Decolorization of Azo Dyes by Chemically and Biosynthesized ZnO Nanoparticles.

Dye contaminants in industrial effluents contribute significantly to environmental pollution. Conventional wastewater treatment methods are expensive and energy-consuming. These limitations could be overcome by the use of nanobioremediation processes. The present work was an effort to study decolorization of azo dyes by ZnO nanoparticles (NPs). Rubine GDB (R-GDB) and Congo Red (CR) were the azo dyes selected for the study. The ZnO NPs were successfully synthesized by chemical and biological methods. Chemical synthesis of ZnO NPs was carried out by co-precipitation method; biosynthesis was done using bacteria Bacillus subtilis. The synthesized nanoparticles were characterized by UV-Vis Spectroscopy, SEM, and XRD. The UV spectrophotometer showed peaks in the range of 300-400 nm. SEM pictures indicated the presence of NPs in the size of 100-200 nm. XRD results were analyzed based on the peaks that were seen. EDX analysis showed the presence of Zn particles and oxygen particles majorly.

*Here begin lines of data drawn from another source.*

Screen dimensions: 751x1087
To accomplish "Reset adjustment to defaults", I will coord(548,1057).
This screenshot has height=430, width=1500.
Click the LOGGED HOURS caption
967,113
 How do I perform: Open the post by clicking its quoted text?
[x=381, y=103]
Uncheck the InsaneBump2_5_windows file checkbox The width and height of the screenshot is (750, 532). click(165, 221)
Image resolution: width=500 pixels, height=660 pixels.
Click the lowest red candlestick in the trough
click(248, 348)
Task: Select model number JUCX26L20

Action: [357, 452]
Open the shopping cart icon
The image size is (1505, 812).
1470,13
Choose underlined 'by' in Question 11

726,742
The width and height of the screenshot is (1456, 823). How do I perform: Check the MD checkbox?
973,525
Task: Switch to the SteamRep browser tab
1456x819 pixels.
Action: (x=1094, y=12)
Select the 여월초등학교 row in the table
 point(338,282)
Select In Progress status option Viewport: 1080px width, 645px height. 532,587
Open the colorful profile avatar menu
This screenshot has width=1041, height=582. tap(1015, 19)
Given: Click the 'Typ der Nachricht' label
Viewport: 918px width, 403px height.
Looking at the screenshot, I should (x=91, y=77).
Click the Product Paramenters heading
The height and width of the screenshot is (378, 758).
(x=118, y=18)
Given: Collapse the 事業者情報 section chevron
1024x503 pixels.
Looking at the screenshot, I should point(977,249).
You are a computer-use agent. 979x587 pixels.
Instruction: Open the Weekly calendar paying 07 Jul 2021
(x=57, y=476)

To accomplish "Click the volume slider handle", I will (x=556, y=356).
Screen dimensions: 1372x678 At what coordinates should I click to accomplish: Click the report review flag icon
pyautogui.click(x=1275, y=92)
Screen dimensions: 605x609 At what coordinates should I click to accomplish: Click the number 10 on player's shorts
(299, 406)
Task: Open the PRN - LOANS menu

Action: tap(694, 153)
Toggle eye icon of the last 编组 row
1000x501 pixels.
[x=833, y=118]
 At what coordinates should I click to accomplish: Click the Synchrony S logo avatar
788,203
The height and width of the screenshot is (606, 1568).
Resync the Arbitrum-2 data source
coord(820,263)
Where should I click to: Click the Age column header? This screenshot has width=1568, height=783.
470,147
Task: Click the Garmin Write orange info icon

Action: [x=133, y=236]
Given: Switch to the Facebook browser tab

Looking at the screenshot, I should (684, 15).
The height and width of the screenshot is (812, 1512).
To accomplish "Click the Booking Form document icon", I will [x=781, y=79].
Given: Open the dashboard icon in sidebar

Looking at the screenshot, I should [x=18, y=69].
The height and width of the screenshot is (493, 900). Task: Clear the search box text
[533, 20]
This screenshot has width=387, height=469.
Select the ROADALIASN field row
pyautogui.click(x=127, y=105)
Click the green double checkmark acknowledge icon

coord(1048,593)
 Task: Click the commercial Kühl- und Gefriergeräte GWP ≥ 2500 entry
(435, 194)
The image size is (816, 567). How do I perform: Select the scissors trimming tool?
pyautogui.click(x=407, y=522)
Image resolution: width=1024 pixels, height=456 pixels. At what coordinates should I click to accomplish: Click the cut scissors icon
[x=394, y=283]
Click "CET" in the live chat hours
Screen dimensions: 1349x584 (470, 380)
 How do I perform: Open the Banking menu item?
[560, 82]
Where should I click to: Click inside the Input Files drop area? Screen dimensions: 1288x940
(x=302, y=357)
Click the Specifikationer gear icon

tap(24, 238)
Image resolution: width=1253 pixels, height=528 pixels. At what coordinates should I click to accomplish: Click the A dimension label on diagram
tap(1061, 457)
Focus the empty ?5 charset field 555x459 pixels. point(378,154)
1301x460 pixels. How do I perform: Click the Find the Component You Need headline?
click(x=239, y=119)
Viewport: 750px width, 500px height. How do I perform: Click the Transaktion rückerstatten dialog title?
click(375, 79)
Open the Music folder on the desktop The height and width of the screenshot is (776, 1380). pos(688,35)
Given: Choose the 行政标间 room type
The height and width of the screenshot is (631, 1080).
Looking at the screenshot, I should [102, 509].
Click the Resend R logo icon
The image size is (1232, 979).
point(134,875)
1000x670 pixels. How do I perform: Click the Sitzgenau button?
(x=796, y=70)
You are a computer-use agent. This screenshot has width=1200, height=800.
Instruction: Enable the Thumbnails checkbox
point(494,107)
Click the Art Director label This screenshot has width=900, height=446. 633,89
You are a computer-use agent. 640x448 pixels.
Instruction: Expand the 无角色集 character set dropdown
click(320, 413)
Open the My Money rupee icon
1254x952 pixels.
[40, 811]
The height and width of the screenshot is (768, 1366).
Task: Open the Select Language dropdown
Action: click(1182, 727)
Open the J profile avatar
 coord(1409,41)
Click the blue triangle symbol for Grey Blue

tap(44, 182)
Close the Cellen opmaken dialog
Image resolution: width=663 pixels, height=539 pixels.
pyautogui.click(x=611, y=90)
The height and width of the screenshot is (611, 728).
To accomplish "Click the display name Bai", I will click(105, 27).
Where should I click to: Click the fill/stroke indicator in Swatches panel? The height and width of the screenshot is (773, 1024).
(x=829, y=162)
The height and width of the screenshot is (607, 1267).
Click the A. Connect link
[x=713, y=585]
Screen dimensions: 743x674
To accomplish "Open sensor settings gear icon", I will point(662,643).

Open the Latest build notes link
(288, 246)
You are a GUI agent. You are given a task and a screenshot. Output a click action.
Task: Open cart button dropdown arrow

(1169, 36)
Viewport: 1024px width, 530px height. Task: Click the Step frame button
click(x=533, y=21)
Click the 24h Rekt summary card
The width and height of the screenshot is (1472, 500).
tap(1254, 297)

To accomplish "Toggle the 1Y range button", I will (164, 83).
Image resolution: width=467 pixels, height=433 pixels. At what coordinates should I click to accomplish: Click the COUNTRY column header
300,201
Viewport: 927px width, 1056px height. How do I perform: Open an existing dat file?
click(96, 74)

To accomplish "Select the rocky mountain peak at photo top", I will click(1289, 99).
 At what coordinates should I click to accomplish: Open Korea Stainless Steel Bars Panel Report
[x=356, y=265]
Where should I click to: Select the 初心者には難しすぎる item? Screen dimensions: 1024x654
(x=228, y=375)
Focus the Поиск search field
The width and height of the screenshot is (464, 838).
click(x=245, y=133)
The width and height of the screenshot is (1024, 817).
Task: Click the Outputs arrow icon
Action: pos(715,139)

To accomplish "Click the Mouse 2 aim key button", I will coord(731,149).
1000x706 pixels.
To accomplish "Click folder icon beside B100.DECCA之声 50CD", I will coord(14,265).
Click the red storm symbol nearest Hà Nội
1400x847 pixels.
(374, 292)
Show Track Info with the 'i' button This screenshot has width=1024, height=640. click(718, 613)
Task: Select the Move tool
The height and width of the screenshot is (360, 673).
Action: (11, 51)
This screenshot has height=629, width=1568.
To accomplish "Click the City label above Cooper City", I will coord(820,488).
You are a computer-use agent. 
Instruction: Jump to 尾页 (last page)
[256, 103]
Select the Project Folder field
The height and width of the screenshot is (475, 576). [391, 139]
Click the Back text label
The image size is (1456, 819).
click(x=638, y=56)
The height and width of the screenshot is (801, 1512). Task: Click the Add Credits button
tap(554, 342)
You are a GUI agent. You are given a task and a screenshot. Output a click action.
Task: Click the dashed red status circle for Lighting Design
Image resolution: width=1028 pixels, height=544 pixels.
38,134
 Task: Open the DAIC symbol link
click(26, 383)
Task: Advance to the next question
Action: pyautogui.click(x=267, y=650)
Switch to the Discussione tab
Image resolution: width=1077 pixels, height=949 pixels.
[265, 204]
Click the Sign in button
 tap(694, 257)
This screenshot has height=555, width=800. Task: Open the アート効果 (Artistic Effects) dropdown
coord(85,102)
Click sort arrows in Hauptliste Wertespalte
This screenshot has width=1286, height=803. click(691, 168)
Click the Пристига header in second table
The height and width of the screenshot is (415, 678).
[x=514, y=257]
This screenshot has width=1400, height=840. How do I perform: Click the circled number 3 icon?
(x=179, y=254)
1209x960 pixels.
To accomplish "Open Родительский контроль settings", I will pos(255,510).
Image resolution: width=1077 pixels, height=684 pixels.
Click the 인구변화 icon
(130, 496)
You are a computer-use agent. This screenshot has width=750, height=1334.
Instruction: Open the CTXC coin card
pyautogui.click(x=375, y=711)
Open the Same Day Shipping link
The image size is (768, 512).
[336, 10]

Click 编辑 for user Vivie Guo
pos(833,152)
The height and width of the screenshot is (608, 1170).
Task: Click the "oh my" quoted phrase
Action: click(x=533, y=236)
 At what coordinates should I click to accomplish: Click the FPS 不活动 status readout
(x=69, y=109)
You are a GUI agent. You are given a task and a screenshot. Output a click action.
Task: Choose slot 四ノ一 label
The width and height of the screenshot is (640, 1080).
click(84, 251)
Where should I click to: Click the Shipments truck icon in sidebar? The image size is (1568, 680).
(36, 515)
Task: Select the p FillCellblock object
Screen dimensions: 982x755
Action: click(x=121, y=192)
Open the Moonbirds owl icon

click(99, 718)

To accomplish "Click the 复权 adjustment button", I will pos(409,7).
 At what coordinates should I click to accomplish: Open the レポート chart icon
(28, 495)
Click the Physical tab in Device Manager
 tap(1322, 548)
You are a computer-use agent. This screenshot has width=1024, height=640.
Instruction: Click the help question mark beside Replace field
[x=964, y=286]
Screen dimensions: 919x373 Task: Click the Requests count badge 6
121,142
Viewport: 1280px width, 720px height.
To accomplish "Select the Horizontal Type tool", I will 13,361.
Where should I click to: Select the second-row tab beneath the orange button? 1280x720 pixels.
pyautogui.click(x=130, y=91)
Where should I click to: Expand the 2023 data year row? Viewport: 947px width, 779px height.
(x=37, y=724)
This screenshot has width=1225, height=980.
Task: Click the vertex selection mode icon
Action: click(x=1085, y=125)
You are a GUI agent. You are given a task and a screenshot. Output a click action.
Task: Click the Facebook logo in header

Decolorization efficiency was evaluated by calculating % decolorization by Meyer's method. Chemically synthesized NPs showed maximum % decolorization of the R-GDB (89.55 ± 0.44%) and CR (88.52 ± 0.90%). The biosynthesized NPs showed the least decolorization (R-GDB, 18.46 ± 0.45% and CR, 21.41 ± 1.02%). However, moderate percentages of decolorization of both the azo dyes were observed when a combination of the NPs was used (R-GDB, 36.25 ± 0.22% and CR, 39.47 ± 0.94%). Nanoparticles showed good potential for the decolorization of the azo dyes. With further optimization of the parameters, the present findings show that dye decolorization by chemically synthesized ZnO NPs could be used as a probable nanobioremediation approach to treat wastewaters.